Congress was given power by the Constitution “to establish post-offices and post-roads.” There had been a postal service in the colonies before the Revolution. During the Revolution Benjamin Franklin was made Postmaster General, and he made the service as effective as it could well be made under the conditions that existed in those times. The plan that he devised was continued after the Constitution was adopted. In those days mails were sent from New York to Boston and to Philadelphia two or three times a week. They were carried on horseback or by stage and by boat. Sometimes a month was consumed by a trip that can now be made in a half-day. Postage cost from six cents to twenty-five cents for each letter, according to the distance it was carried, and had to be paid in cash in advance. Postage stamps were not introduced until 1847. Often mail was allowed to accumulate until there was enough to pay for the trip. The isolation of a remote rural community can well be imagined where the difficulties of communication were so great, and where the scarcity of money made postage an important item.
RURAL MAIL ROUTES
In 1918 there were 54,345 post-offices in the United States managed by the Post-Office Department at Washington, besides nearly 600 in the Philippines managed by the war Department, and a few in the Panama Canal Zone. Of the 3030 counties in the United States, 3008 had rural mail routes aggregating more than a million miles in extent, serving more than 6 million families, and costing for operation more than 53 million dollars. This cost, however amounts to only about $1.90 for each person served, or a little more than one cent for each piece of mail handled. The aim is to make the postal service pay for itself, and in 1918 the receipts exceeded the expenditures by more than 60 million dollars.

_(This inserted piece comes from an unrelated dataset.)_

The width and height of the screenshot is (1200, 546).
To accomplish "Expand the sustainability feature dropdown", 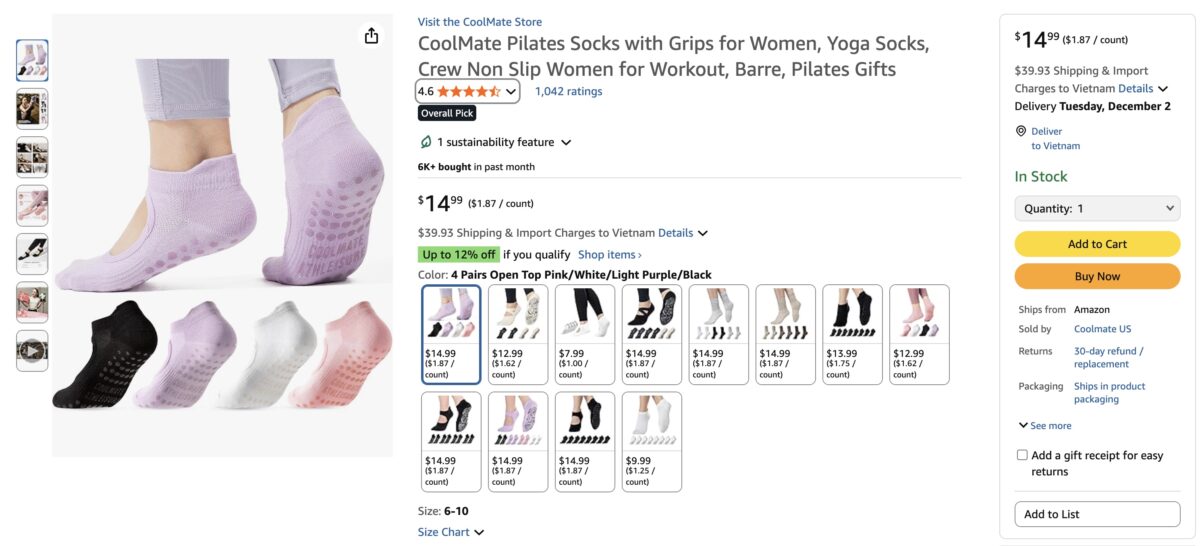I will click(566, 143).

SPECIAL SERVICES OF THE POST-OFFICE DEPARTMENT
The Post-Office Department not only provides for the transportation of ordinary mail, but through its post-offices it sells money orders for the transmission of money safely through the mails; it operates the parcel post by which merchandise may be transported, including farm produce of many kinds; it administers the postal savings system. One of the interesting divisions of the Post-Office Department is the Division of Dead Letters, to which is returned all mail that fails to reach its destination. In 1918 there were returned to the Dead-Letter Division 14,451,953 pieces of mail. In these “dead letters” there were drafts, checks, money orders, and loose money, amounting to $4,194,839.68. The failure of this mail to reach its proper destination is due in very large measure to carelessness in addressing and to failure to place on the envelope or package a return address. A great deal of loss and inconvenience could be avoided, and much labor and expense saved for the postal service, if every one would see that every piece of mail sent out is properly addressed and stamped, and has a return address in the upper left-hand corner.